■ **PROBLEMS**
1. In the rocking chair post below, what style is the chair's back?
2. Translate this sentence from the rocking chair post below into Spanish: "It is a sturdy chair with a Mission style back."

■ **EXTRACTED TEXT**
───

Archive for July, 2010

A few weekends ago I headed out to pick up a rocking chair from a lovely woman named Jenn.  Jenn has had the rocking chair for some time and thought that it needed a make over to go with her currently evolving living room.  

Exhibit A

It is a sturdy chair with a Mission style back.  As you can see from the picture, there was a lot of wear in the arms, completely natural in a well-loved piece of furniture.  We knew from the beginning that it was going to need either a new coat of paint or stain, so once I got it home I started gently sanding it down.  


It is a slow process because you want to make sure you that you don’t damage the wood underneath.  Normally though, if you were just going to repaint the piece, you would want to just scruff it up a bit and not completely strip the wood, but since we (Jenn and I) were unsure about whether the final piece should be stained or painted, all of the original paint had to come off.   This was definitely a mask and goggles type of job.   I got a good giggle out of sending her “naked” shots of her chair as I was finishing up sanding it.

───

■ **DATASET RECORDS**
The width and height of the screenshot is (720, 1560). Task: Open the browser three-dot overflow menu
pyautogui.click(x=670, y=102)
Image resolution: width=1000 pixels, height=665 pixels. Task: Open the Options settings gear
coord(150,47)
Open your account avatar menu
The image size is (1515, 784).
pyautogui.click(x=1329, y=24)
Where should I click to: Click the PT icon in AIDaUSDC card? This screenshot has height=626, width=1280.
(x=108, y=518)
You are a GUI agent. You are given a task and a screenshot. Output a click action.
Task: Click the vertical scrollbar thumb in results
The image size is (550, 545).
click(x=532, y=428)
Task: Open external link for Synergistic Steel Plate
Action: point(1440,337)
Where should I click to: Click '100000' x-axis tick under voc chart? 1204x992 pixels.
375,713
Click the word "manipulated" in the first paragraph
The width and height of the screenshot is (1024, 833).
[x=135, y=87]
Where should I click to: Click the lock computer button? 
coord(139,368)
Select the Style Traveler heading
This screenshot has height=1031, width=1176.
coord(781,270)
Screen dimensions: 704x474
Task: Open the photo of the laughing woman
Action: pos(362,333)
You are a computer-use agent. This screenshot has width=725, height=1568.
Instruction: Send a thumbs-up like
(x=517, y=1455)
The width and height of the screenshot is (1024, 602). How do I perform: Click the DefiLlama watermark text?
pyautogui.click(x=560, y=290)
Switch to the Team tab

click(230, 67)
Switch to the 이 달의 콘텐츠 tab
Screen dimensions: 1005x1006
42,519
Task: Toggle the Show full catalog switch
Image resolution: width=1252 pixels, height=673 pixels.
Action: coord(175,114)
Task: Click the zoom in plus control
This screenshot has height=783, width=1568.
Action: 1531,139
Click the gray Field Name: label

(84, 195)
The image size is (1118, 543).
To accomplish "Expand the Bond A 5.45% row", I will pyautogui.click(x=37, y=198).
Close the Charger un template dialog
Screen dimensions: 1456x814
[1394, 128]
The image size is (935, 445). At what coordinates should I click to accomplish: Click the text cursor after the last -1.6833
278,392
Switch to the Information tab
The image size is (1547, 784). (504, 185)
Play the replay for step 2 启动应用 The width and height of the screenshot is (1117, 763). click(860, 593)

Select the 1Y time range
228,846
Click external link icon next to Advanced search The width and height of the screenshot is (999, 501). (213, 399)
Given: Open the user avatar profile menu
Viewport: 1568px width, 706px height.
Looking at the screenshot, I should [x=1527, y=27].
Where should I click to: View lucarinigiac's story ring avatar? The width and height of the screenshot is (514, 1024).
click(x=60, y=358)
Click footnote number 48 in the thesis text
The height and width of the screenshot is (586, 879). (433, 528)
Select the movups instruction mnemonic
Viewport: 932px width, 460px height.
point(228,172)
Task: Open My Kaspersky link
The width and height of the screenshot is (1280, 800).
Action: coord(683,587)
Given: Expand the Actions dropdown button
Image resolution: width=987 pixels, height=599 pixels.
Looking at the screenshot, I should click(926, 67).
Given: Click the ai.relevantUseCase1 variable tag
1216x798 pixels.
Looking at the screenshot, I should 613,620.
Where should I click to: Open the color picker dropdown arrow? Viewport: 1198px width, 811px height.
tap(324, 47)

───

■ **WORKED SOLUTIONS**
1. It has a Mission style back.

2. Es una silla resistente con un respaldo de estilo Mission.